**Problem to work on:** Among the entries, which lines carry the string "header"? Copy every one.

**Provided material:**
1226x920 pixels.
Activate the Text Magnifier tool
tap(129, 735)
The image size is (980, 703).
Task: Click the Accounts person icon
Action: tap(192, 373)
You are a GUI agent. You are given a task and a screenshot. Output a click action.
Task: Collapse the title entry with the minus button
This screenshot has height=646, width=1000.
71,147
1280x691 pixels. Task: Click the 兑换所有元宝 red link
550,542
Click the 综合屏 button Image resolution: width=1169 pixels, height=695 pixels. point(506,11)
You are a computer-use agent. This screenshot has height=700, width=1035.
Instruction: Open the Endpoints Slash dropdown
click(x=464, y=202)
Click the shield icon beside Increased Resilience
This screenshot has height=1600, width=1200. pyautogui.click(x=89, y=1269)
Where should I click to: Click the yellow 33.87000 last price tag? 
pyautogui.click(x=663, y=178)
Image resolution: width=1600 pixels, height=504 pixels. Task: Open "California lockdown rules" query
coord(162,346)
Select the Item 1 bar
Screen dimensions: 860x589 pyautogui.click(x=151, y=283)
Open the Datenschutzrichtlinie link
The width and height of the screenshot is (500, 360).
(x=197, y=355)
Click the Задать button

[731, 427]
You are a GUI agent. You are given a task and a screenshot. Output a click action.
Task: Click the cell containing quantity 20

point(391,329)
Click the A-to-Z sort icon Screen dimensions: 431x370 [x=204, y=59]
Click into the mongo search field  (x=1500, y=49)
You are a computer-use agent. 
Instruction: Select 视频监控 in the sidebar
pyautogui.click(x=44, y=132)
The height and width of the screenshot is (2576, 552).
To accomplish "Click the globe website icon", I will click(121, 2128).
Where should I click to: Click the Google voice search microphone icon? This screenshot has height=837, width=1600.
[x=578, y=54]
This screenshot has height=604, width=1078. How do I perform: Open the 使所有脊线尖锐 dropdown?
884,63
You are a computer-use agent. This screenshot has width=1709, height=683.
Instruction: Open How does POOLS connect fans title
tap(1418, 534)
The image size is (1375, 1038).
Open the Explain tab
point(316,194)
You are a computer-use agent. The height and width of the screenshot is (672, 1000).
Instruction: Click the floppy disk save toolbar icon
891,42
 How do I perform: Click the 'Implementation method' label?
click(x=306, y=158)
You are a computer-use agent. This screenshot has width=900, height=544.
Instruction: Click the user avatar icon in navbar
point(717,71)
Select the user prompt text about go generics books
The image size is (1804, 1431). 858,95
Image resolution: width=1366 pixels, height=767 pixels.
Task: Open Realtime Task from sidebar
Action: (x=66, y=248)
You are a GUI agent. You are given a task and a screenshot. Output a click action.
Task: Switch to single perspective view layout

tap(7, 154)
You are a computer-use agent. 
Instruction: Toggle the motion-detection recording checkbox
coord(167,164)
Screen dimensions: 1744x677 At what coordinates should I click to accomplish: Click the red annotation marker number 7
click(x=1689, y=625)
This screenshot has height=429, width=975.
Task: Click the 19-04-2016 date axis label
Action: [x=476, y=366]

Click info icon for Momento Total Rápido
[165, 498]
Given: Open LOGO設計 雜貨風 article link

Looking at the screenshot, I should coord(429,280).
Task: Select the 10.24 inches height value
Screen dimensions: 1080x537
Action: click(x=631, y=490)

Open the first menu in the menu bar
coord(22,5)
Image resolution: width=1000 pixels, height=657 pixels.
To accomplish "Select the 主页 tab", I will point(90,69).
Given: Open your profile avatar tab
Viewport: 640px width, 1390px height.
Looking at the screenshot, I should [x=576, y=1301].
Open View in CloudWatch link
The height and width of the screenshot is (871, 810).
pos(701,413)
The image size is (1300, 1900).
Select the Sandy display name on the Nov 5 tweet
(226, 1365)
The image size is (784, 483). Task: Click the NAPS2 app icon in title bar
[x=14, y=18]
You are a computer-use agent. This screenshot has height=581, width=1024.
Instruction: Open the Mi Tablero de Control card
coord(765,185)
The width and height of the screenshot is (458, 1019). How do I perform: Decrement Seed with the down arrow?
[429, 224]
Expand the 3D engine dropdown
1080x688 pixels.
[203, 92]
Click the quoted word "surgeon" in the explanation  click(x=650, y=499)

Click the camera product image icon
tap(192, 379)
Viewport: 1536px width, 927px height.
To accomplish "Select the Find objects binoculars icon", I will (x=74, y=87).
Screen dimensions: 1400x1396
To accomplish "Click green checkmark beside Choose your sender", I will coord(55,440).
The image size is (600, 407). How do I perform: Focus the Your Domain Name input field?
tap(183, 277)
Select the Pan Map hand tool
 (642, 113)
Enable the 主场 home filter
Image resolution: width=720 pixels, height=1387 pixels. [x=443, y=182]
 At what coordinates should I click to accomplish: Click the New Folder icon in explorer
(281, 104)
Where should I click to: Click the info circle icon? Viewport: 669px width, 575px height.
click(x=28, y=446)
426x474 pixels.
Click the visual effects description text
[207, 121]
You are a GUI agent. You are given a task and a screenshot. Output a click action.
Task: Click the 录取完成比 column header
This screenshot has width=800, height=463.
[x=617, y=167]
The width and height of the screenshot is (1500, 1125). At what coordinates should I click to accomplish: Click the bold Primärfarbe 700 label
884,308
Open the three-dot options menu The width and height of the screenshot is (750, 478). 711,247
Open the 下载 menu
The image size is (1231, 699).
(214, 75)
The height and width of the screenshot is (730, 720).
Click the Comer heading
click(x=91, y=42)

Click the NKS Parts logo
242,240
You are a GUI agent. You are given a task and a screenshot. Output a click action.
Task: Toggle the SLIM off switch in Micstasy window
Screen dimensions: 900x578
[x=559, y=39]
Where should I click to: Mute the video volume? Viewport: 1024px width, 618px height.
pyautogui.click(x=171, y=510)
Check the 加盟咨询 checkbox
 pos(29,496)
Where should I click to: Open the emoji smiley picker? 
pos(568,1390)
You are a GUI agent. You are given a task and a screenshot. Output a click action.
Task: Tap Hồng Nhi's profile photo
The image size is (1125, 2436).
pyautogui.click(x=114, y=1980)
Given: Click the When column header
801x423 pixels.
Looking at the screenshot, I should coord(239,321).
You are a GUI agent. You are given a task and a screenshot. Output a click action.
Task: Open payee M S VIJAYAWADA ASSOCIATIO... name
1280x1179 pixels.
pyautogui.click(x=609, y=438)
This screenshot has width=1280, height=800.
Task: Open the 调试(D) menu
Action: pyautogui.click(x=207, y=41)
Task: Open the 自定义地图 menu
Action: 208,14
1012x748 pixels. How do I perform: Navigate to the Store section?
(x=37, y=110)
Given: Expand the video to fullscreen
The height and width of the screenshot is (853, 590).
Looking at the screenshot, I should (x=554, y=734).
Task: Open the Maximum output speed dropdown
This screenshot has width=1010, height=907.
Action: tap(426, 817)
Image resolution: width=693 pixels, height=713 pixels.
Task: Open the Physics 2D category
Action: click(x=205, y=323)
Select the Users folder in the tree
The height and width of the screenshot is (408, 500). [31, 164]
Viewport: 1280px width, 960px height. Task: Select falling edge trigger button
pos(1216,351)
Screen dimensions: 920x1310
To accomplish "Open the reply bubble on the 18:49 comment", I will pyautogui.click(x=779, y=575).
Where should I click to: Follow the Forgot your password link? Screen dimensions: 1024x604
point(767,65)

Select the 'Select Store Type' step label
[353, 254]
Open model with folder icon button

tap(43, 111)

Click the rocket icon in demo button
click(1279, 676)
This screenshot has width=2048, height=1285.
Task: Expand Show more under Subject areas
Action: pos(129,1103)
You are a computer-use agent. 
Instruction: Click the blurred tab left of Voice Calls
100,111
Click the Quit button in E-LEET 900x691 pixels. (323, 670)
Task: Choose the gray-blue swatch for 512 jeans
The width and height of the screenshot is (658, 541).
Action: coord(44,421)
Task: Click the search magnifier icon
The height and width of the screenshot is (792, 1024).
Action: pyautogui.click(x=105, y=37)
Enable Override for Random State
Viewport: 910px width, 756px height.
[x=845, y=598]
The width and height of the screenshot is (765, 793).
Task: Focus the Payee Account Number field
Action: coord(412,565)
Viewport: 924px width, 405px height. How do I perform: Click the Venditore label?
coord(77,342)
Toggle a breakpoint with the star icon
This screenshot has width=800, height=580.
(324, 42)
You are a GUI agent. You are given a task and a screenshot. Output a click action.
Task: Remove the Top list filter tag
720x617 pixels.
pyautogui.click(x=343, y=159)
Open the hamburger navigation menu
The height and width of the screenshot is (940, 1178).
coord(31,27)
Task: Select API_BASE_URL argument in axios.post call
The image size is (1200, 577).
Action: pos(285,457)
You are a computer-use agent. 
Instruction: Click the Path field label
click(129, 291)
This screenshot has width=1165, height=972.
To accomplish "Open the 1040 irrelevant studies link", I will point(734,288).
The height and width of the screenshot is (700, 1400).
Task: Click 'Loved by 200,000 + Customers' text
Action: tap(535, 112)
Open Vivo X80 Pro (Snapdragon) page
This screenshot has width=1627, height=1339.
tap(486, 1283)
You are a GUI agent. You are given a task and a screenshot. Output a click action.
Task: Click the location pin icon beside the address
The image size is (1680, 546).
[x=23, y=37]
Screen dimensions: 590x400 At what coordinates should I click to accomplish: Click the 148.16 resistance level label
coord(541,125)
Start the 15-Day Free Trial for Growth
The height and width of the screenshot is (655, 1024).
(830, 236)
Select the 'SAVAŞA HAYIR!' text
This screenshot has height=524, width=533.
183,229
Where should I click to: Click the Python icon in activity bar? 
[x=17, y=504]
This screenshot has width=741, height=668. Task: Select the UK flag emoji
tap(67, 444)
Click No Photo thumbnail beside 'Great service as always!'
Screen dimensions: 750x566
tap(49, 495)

**Result for this task:**
Task: Click the 录取完成比 column header
Given: Click the When column header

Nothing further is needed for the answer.